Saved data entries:
==*==

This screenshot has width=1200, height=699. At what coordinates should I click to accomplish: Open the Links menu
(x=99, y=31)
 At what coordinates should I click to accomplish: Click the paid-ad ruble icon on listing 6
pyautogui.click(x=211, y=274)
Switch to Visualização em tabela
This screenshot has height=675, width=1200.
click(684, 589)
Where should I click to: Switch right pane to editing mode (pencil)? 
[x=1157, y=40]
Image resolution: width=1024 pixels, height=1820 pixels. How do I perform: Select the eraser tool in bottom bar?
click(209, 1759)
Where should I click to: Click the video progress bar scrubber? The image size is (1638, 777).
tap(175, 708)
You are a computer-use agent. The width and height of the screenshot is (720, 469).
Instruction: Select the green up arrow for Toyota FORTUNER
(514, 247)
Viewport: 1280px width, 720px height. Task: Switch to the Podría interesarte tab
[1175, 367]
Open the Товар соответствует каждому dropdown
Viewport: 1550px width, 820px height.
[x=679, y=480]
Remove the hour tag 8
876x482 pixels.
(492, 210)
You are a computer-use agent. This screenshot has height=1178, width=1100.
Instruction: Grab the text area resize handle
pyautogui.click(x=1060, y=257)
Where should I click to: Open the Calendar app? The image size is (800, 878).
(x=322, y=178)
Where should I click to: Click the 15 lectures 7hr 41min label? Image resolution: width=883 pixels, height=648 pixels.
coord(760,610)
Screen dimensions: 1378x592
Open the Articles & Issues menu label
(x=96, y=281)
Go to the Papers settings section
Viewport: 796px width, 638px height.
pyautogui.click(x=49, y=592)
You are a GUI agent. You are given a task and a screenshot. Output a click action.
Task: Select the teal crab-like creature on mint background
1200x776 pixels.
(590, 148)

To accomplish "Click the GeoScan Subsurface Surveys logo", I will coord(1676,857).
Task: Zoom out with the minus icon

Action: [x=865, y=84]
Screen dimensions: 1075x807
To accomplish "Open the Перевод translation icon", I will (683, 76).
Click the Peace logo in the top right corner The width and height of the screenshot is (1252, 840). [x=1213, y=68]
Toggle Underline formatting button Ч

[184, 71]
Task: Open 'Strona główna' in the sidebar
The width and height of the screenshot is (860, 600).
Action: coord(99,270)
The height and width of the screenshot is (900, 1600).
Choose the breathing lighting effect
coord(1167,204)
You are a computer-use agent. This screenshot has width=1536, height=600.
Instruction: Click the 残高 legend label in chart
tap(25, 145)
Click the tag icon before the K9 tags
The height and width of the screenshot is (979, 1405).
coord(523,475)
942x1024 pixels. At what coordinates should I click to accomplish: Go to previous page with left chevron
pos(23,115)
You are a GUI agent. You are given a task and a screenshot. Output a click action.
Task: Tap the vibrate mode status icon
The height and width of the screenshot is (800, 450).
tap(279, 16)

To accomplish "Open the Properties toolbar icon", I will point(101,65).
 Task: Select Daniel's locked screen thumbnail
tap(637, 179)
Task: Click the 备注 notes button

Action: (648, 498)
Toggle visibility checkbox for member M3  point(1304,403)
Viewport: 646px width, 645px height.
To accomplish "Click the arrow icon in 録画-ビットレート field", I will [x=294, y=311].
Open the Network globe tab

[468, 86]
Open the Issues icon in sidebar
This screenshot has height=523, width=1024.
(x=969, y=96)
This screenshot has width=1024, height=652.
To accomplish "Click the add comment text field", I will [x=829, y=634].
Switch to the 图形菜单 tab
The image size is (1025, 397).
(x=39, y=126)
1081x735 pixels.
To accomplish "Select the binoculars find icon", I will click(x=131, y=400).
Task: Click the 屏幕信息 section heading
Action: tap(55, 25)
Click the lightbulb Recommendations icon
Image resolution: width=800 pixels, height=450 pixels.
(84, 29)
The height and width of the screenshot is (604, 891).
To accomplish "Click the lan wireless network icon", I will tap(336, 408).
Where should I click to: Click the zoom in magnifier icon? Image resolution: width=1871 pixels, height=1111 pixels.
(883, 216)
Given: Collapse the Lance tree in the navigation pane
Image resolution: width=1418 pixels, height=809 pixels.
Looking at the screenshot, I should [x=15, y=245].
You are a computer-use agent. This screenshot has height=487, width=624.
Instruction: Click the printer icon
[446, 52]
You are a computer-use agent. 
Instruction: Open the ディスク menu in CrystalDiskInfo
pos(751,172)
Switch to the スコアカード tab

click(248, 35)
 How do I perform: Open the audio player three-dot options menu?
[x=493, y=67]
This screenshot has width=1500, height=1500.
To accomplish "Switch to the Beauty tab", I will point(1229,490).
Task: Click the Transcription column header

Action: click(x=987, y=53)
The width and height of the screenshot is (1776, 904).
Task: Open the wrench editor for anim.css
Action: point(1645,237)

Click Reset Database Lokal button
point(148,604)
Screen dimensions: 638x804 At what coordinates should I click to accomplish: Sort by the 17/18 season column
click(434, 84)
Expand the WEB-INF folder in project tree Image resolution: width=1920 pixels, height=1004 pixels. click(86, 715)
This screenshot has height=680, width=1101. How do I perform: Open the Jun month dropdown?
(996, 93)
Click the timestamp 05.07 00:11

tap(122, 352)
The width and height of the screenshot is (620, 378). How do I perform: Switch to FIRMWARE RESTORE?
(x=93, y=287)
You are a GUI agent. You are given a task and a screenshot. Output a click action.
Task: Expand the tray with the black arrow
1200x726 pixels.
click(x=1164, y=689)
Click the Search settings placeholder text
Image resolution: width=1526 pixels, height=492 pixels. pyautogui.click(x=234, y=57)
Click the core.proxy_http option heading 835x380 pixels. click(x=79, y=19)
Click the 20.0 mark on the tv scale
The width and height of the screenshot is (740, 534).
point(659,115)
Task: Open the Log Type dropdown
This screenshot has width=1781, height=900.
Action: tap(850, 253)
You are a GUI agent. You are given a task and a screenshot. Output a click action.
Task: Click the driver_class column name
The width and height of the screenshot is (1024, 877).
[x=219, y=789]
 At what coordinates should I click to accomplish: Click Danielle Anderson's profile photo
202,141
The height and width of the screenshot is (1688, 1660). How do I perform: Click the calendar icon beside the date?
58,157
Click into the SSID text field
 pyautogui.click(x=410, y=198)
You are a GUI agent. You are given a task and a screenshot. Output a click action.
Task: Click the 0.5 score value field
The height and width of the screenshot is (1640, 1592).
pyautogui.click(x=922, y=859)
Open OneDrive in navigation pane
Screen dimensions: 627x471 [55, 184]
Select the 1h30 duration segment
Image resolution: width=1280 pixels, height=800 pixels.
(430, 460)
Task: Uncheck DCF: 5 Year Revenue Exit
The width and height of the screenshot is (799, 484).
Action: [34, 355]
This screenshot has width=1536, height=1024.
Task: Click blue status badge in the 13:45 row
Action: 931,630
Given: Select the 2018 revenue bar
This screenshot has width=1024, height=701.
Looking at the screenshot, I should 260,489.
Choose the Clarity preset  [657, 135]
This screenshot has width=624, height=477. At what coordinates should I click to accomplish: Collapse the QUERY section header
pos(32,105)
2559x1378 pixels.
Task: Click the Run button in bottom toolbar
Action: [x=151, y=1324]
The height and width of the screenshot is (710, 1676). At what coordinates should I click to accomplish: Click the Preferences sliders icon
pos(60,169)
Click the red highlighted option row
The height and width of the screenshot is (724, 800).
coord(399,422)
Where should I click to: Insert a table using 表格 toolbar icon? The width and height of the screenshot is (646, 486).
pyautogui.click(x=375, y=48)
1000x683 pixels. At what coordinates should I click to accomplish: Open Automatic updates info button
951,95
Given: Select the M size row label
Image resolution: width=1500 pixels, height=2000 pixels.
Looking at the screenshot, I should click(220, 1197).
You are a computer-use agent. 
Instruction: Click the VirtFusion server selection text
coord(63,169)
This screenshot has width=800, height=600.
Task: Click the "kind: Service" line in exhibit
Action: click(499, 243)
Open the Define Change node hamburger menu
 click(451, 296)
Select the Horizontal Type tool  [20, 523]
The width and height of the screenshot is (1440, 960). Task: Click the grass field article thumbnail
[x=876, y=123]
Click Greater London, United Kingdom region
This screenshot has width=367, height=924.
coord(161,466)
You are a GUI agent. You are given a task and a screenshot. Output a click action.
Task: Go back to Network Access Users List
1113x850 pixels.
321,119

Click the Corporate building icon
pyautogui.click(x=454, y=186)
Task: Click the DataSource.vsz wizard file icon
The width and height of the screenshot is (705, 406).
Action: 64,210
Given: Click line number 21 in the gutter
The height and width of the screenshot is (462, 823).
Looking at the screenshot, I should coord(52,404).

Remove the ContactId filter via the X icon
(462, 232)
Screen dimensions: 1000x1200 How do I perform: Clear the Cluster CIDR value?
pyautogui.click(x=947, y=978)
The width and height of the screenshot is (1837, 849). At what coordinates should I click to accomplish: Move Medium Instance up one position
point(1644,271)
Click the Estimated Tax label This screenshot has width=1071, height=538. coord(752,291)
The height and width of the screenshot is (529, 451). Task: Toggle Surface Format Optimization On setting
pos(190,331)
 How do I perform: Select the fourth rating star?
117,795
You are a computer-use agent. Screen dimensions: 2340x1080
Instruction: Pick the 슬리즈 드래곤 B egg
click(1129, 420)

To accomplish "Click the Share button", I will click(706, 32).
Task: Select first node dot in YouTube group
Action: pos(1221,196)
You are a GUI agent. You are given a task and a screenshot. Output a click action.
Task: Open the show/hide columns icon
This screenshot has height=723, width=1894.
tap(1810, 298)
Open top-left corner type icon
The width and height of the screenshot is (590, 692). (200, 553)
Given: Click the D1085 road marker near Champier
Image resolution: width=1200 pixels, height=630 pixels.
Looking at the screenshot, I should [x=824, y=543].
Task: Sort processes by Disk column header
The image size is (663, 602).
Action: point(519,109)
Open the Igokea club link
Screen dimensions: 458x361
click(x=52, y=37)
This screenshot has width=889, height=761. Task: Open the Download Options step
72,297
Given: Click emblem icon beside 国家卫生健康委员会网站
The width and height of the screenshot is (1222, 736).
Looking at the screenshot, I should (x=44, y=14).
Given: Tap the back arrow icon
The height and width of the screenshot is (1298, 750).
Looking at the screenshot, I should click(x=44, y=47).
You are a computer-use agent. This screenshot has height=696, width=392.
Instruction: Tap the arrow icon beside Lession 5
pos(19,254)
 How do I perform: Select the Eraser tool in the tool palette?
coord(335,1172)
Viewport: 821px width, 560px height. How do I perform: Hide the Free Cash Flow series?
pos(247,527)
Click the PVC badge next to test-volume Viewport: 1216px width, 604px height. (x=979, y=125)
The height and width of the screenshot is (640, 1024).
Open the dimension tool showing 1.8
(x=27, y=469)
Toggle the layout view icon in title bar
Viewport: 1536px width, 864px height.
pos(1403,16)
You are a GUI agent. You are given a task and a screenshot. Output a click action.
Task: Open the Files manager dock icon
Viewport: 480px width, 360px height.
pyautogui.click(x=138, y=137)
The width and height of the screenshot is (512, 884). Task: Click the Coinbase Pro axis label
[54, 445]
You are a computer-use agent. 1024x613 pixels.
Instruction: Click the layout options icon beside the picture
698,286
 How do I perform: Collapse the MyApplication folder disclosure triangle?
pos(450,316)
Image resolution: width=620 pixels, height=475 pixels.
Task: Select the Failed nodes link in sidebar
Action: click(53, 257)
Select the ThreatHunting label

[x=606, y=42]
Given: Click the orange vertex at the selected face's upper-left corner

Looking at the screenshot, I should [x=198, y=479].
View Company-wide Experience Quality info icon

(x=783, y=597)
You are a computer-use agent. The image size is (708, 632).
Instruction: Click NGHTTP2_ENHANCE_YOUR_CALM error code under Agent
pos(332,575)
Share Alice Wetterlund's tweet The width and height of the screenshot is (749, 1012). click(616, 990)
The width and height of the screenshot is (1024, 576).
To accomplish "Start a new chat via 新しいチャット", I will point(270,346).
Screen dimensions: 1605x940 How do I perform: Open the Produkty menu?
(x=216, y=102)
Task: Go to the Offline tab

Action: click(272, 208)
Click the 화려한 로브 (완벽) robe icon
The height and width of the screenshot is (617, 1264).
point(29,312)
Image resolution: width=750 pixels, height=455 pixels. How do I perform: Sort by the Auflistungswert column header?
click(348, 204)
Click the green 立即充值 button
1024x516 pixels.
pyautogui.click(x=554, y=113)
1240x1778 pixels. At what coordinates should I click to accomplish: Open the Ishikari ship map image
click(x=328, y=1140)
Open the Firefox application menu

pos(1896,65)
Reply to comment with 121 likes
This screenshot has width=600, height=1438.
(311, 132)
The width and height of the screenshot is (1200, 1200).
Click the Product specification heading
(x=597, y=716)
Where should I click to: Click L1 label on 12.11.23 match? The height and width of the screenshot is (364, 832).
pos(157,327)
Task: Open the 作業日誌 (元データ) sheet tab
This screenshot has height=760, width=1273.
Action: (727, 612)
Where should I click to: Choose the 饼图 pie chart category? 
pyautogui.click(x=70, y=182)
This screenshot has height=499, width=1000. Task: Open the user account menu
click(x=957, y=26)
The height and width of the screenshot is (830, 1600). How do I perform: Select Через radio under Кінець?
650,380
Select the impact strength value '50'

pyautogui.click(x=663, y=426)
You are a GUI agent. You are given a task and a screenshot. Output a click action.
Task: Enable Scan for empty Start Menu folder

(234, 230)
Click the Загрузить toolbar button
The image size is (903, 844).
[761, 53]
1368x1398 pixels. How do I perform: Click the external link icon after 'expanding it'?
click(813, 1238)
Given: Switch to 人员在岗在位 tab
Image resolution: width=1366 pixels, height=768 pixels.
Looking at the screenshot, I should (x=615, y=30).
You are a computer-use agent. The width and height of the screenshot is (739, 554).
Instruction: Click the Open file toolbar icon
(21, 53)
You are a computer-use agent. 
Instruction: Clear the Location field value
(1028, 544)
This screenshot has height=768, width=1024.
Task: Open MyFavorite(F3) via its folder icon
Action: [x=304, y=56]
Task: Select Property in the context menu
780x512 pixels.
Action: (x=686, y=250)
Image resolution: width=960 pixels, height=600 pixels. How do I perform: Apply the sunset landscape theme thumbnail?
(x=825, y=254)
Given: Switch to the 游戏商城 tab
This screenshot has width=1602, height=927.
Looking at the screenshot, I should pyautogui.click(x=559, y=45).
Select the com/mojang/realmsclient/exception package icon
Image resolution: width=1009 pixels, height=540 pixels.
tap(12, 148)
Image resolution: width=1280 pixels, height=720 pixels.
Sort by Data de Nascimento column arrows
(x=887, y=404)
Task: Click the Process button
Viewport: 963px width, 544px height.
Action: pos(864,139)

==*==

# Work request:
Reply with one number, the count of lines in the data that contain "computer".

# Output for this task:
12